BEGIN

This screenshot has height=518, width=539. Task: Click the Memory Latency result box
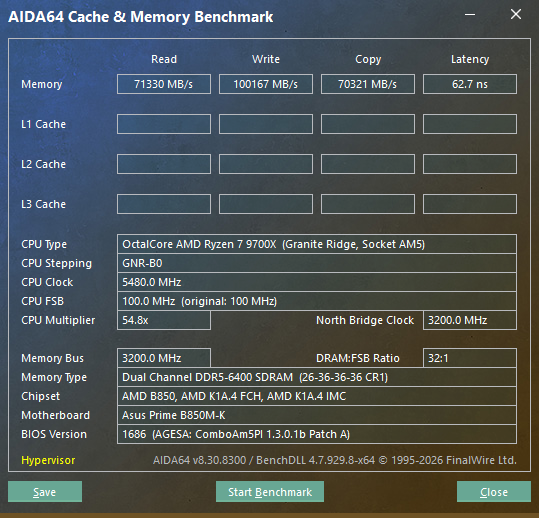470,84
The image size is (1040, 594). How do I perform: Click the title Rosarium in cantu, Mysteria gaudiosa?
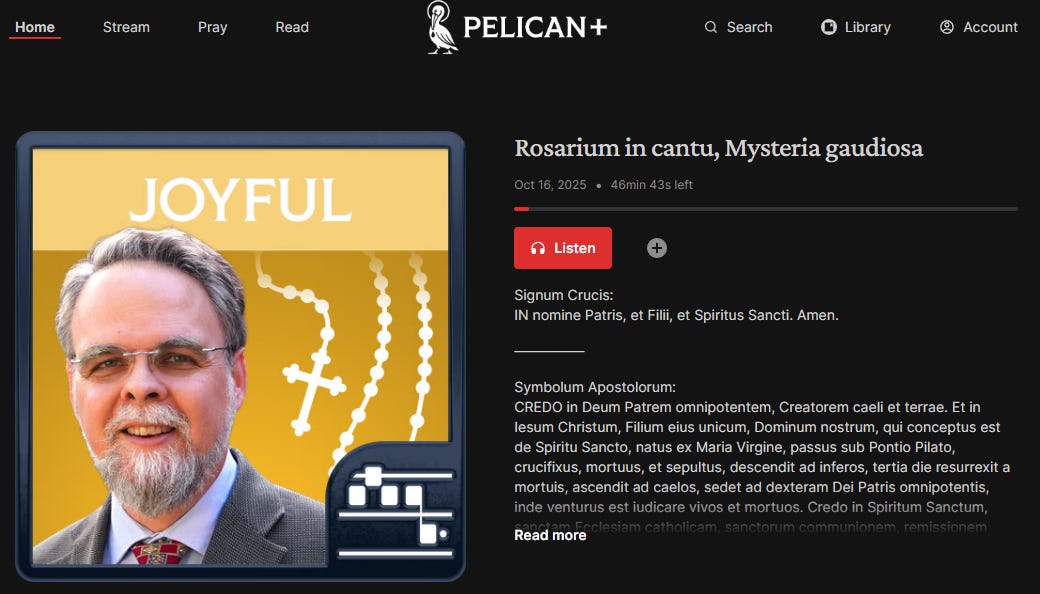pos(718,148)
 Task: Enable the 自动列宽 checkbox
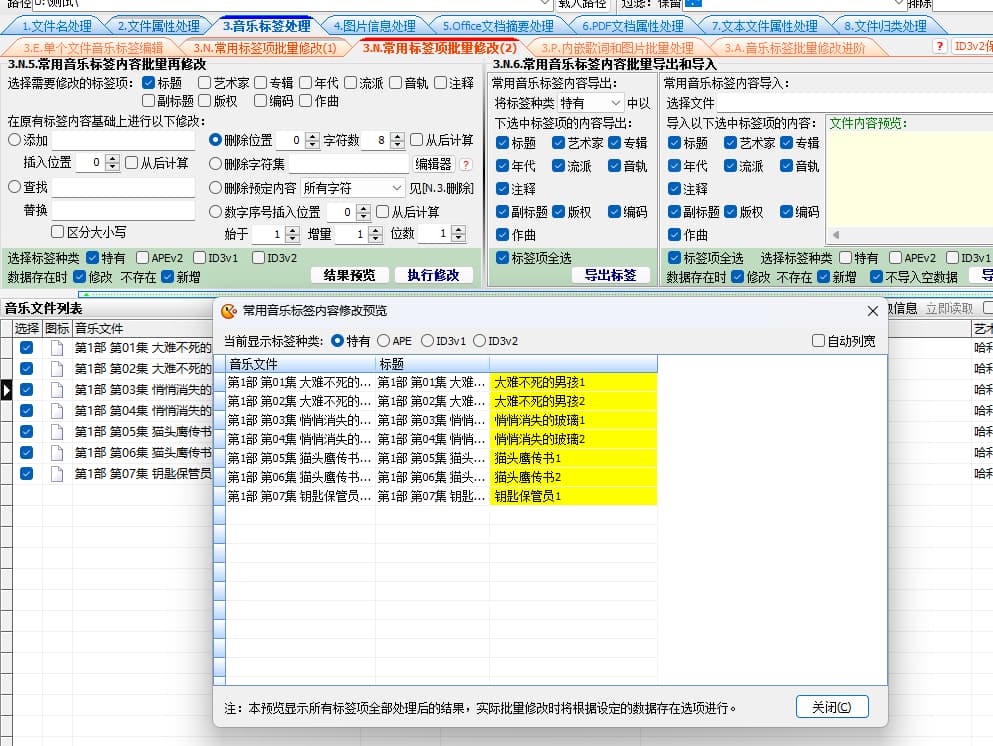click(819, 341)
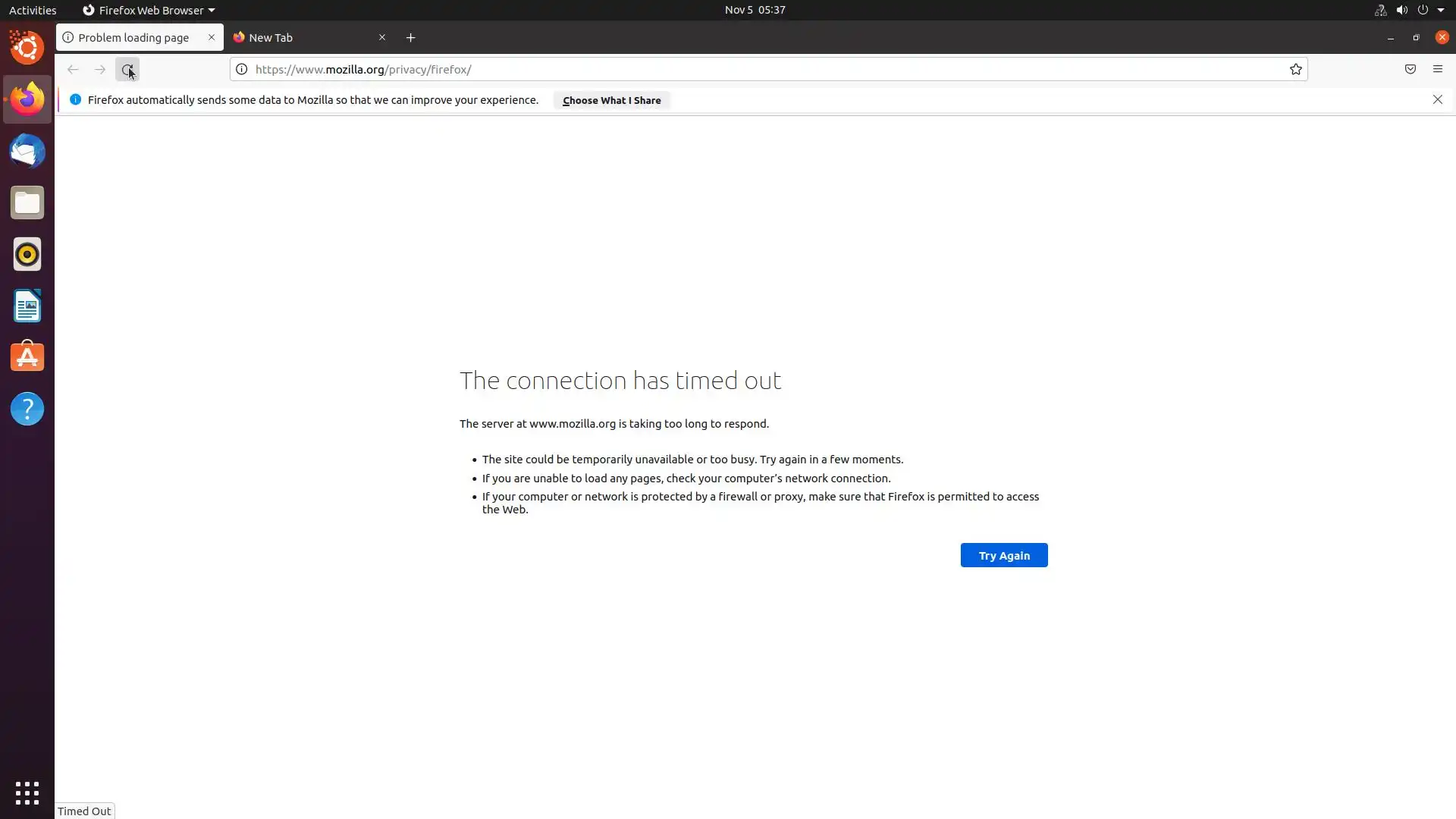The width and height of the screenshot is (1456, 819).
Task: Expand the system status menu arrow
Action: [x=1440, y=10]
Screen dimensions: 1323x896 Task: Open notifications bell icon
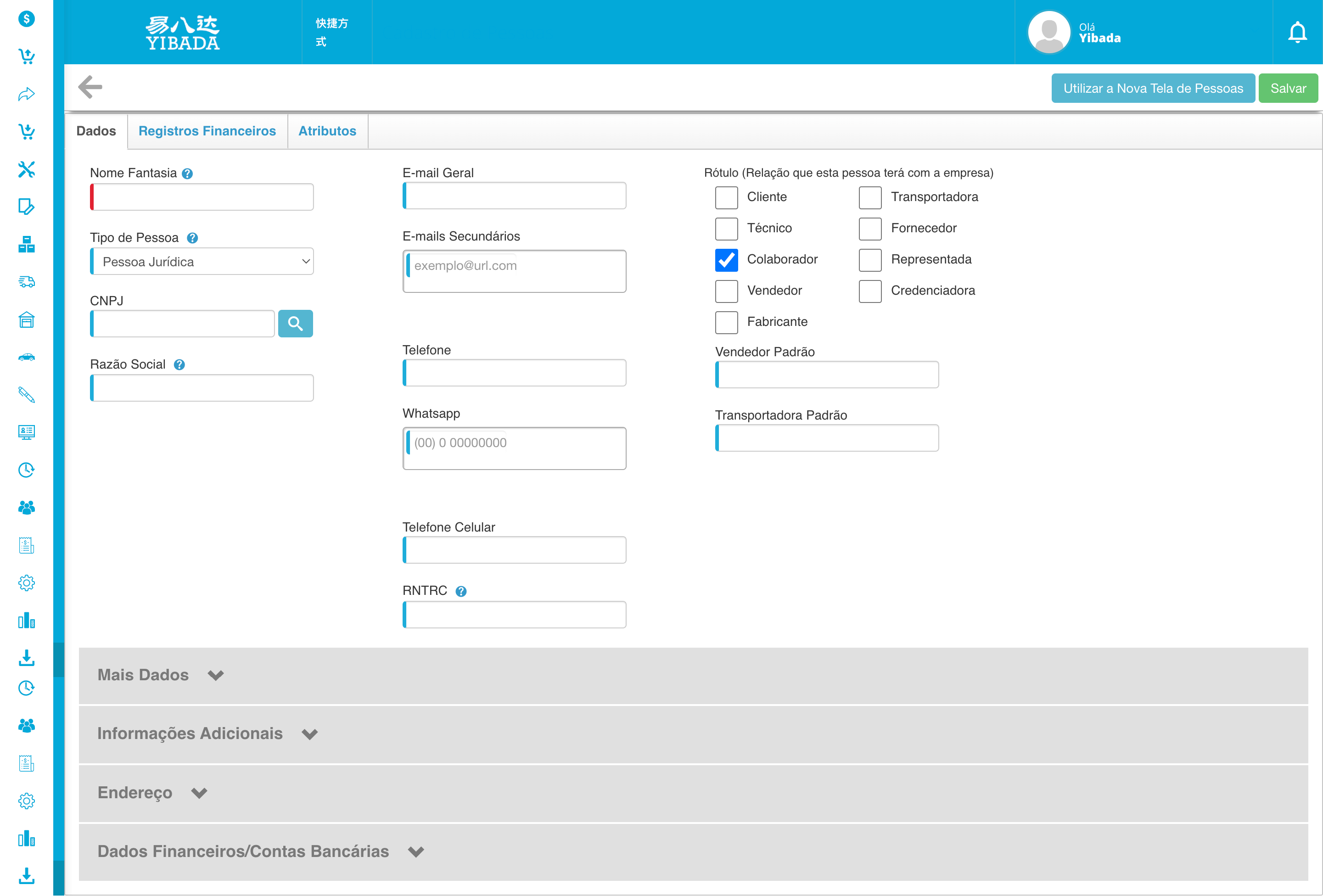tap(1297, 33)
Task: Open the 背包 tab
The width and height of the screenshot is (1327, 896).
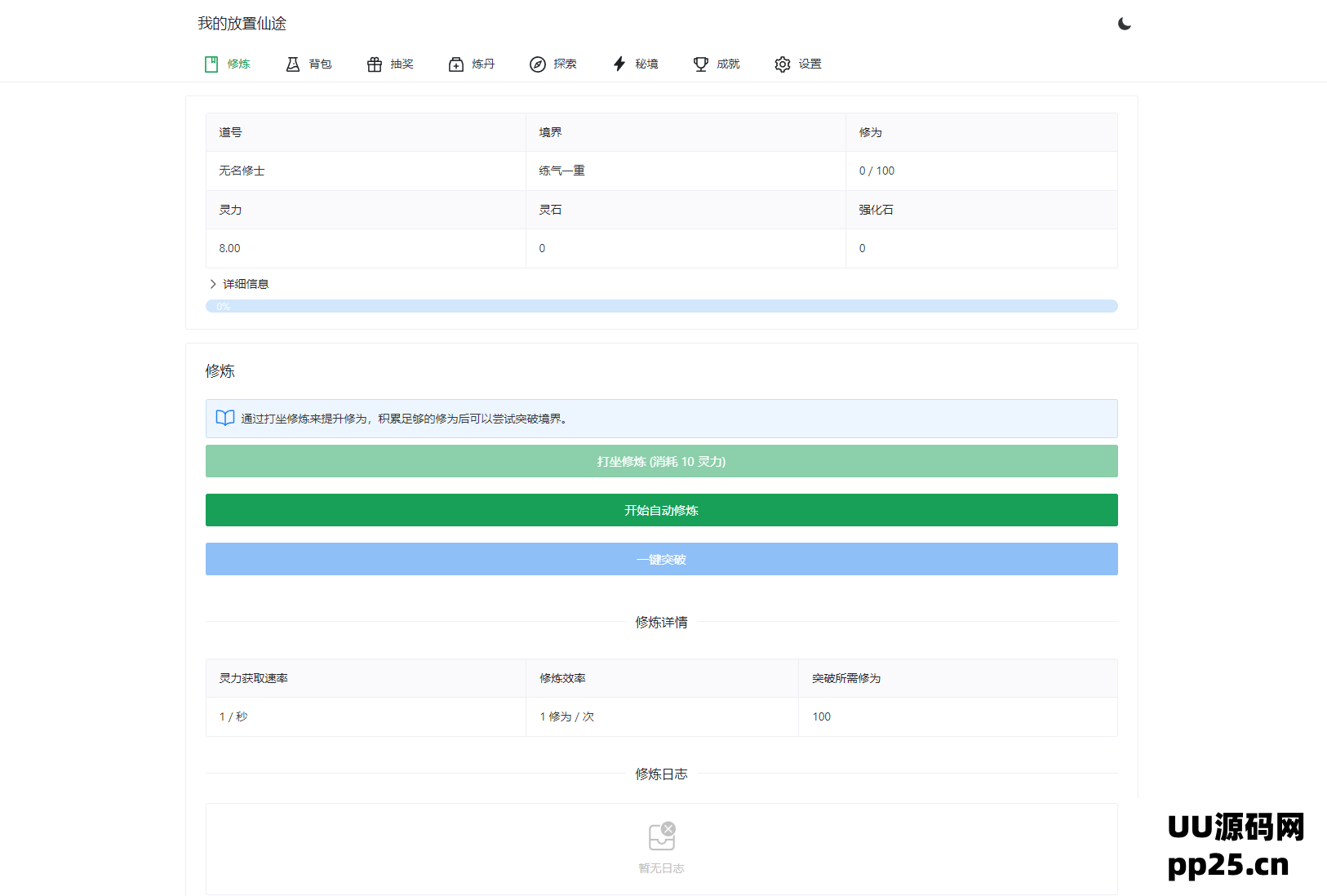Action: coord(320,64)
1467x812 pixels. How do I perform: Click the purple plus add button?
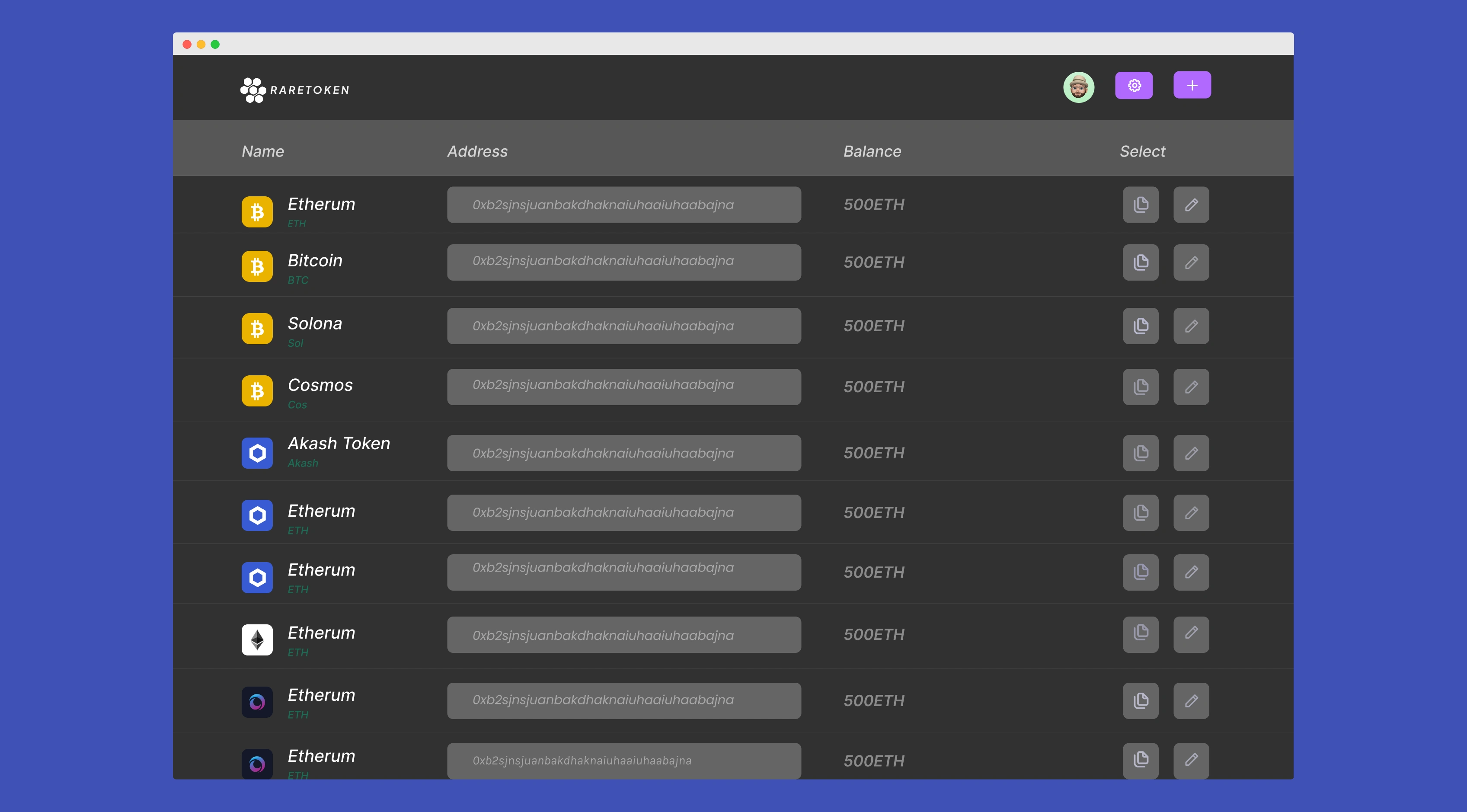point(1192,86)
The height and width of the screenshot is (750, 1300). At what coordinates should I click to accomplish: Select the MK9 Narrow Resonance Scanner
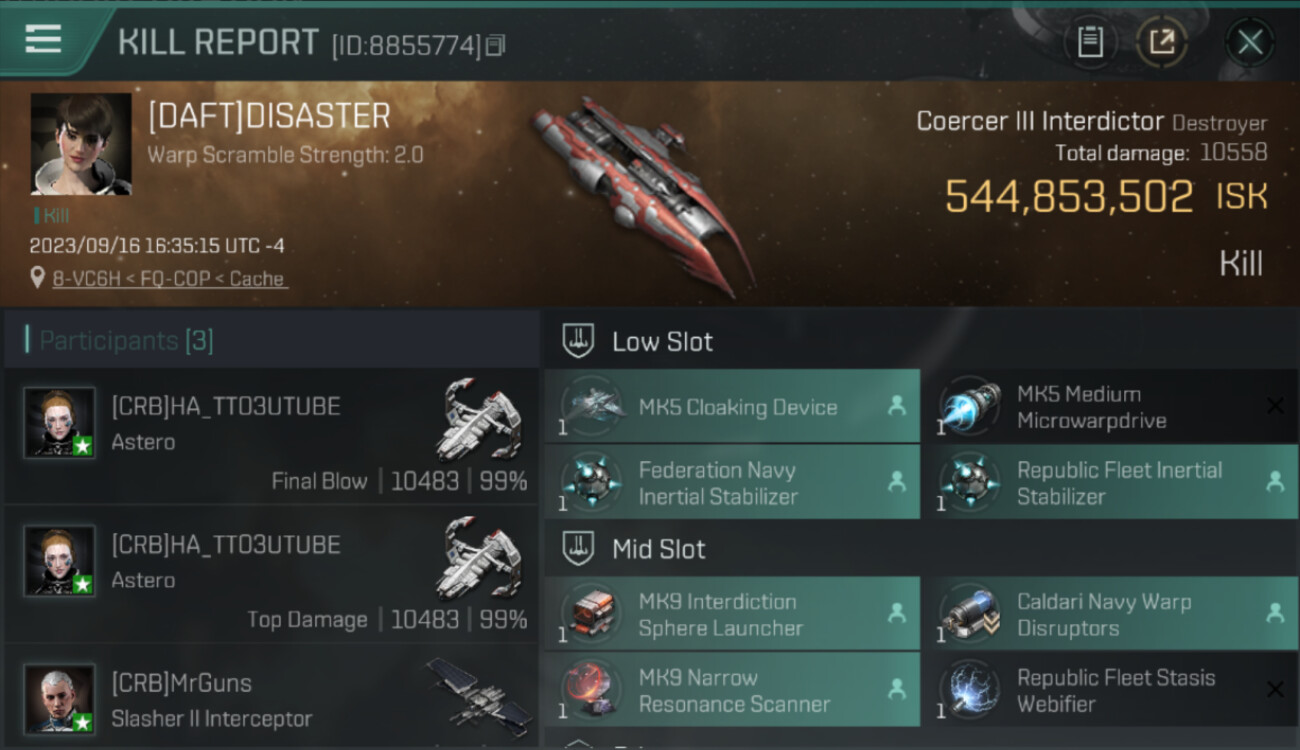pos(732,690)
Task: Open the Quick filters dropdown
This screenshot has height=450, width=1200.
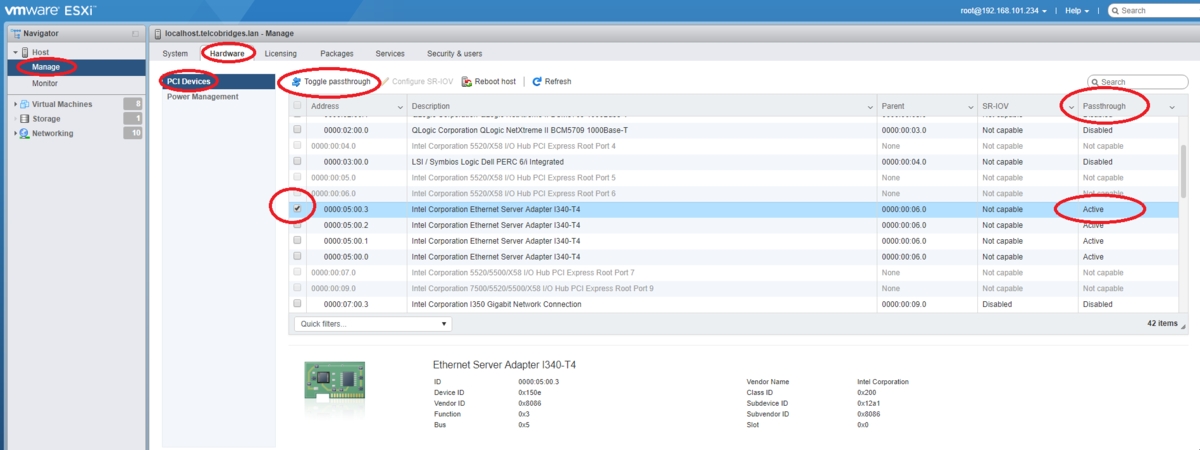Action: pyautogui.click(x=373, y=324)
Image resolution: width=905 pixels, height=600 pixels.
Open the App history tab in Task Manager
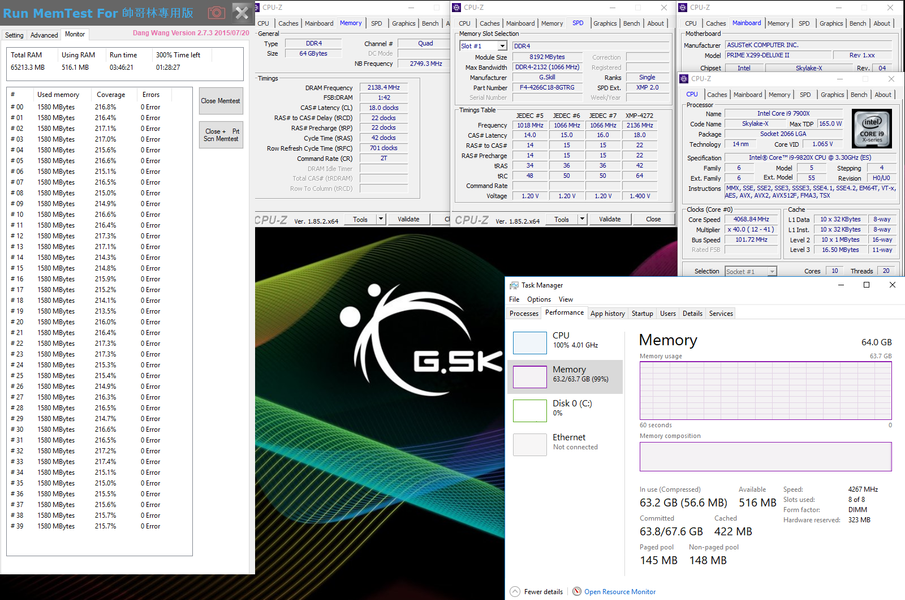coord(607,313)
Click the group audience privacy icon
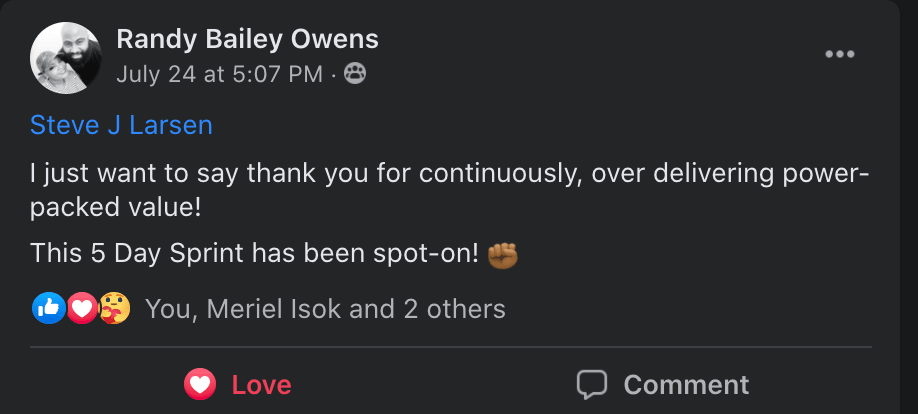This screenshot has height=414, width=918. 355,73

END

Objective -
Can you lay out the lines above as a Markdown table with a "No." column for the row number and a "Text" column for the line, skipping any blank lines and leaving out the pictures?

Finished task -
| No. | Text |
|---|---|
| 1 | This screenshot has height=518, width=539. Task: Click the Memory Latency result box |
| 2 | 470,84 |
| 3 | The image size is (1040, 594). How do I perform: Click the title Rosarium in cantu, Mysteria gaudiosa? |
| 4 | pos(718,148) |
| 5 |  Task: Enable the 自动列宽 checkbox |
| 6 | click(819, 341) |
| 7 | The width and height of the screenshot is (1456, 819). |
| 8 | Task: Expand the system status menu arrow |
| 9 | Action: [x=1440, y=10] |
| 10 | Screen dimensions: 1323x896 Task: Open notifications bell icon |
| 11 | tap(1297, 33) |
| 12 | Task: Open the 背包 tab |
| 13 | The width and height of the screenshot is (1327, 896). |
| 14 | Action: coord(320,64) |
| 15 | 1467x812 pixels. How do I perform: Click the purple plus add button? |
| 16 | point(1192,86) |
| 17 | The height and width of the screenshot is (750, 1300). At what coordinates should I click to accomplish: Select the MK9 Narrow Resonance Scanner |
| 18 | pos(732,690) |
| 19 | Task: Open the Quick filters dropdown |
| 20 | This screenshot has height=450, width=1200. |
| 21 | Action: pyautogui.click(x=373, y=324) |
| 22 | Image resolution: width=905 pixels, height=600 pixels. |
| 23 | Open the App history tab in Task Manager |
| 24 | coord(607,313) |
| 25 | Click the group audience privacy icon |
| 26 | This screenshot has height=414, width=918. 355,73 |